O borrego está mais caro, mas não é por causa da Páscoa

Os preços da carne subiram devido à procura internacional.

A procura internacional de borregos criados no Alentejo disparou nos últimos tempos, elevando o preço dos ovinos para valores nunca antes vistos. Uma nova realidade que passa ao lado da Páscoa.

"O facto de termos este nível de exportação fez subir consideravelmente o preço do borrego. E não baixou na Páscoa", atesta a produtora Inês Dragão, recordando como antes da venda para exterior o negócio era muito menos apetecível.

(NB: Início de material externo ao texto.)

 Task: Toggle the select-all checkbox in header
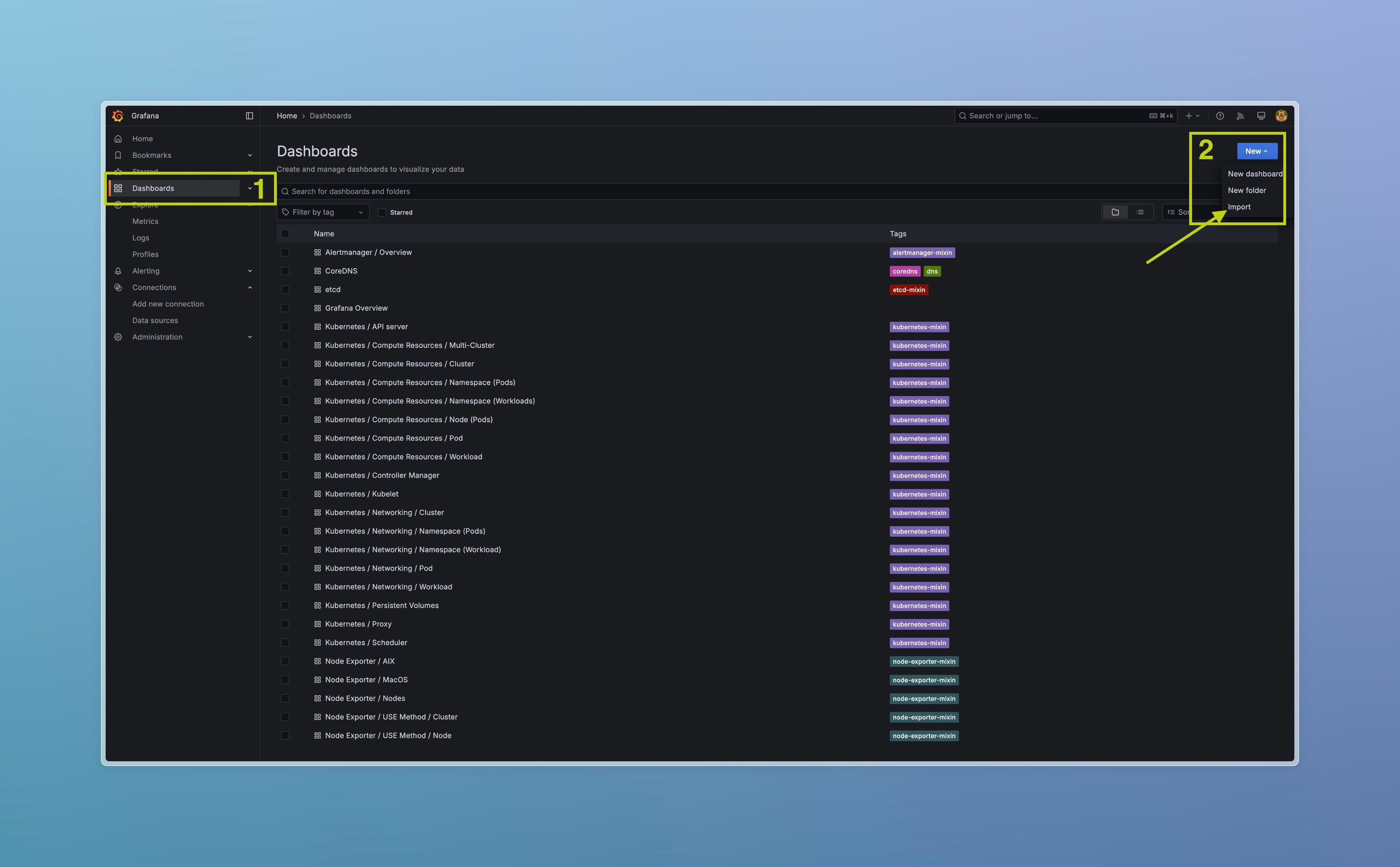(x=285, y=234)
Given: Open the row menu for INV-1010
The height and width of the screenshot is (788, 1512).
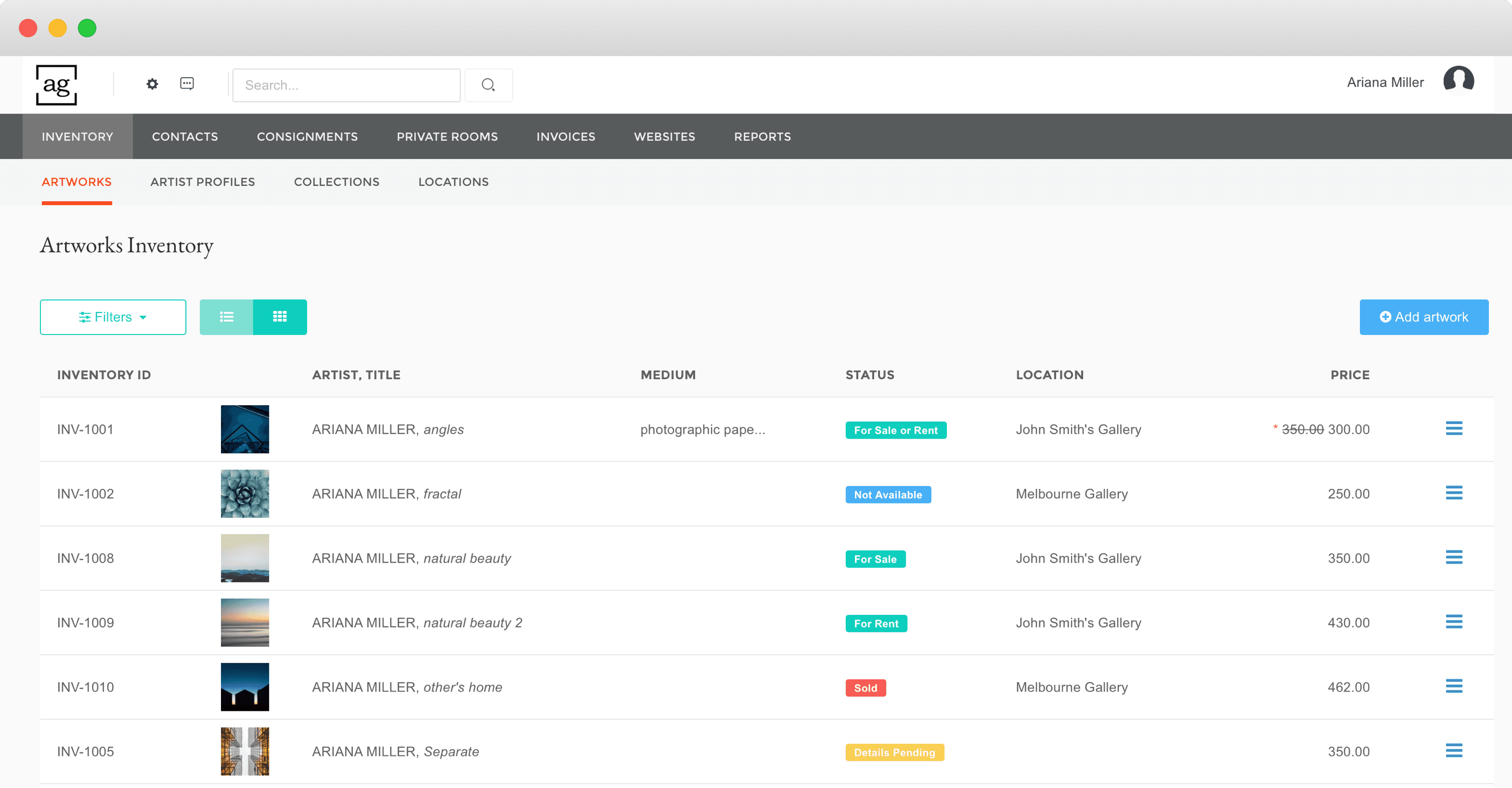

"Há uns anos, mesmo que o preço do borrego subisse na Páscoa, era tão insignificante que o consumidor nem notava. O preço do borrego era baixo e com muito pouco consumo", relata a produtora do Monte da Sancha, no concelho de Arronches, com paisagem florida a perder de vista até à serra de São Mamede.

Há, ainda assim, uma curiosidade para esta Semana Santa que Inês Dragão tem detetado entre os seus clientes. Há os habituais, mas chegaram novos compradores. "Entrámos numa nova era da alimentação, onde procuramos tudo o que é o biológico e tenho notado muito o regresso às raízes da procura do borrego, diretamente do campo para a mesa".

Explica que a qualidade da produção que gere assenta na alimentação das progenitoras, habilitando-as a amamentarem as crias até às sete semanas. É nesta altura que os borregos são retirados às mães - estas vão para o campo - ficando no ovil, alimentados a ração.

É aqui que a produtora faz um parêntesis. "Sim, os animais são alimentados a ração. Ainda há mitos à volta disto, mas importa esclarecer que hoje as rações são cuidadas, estudadas e tratadas para que o borrego, ou outro animal, possa crescer com garantia de qualidade".

Os borregos que vão à mesa são impedidos de ir ao campo. Inês Dragão chama-lhes "borregos branquinhos", justificando que são criados com "toda a sanidade até chegarem aos 23 quilos". Peso com o qual são vendidos, tendo a produtora a garantia de qualidade da empresa Pasto Alentejano, líder na produção internacional, com sede em Sousel.

"É uma mais-valia, porque nós sabemos para quem estamos a produzir. Eles distribuem com qualidade, dando continuidade à qualidade com que nós produzimos", assume.

No Monte da Sancha são vendidos à ordem de mil borregos por ano, mas a partir de 2022 o aumento do efetivo para cerca de mil ovelhas vai permitir colocar no mercado 1700 exemplares anuais.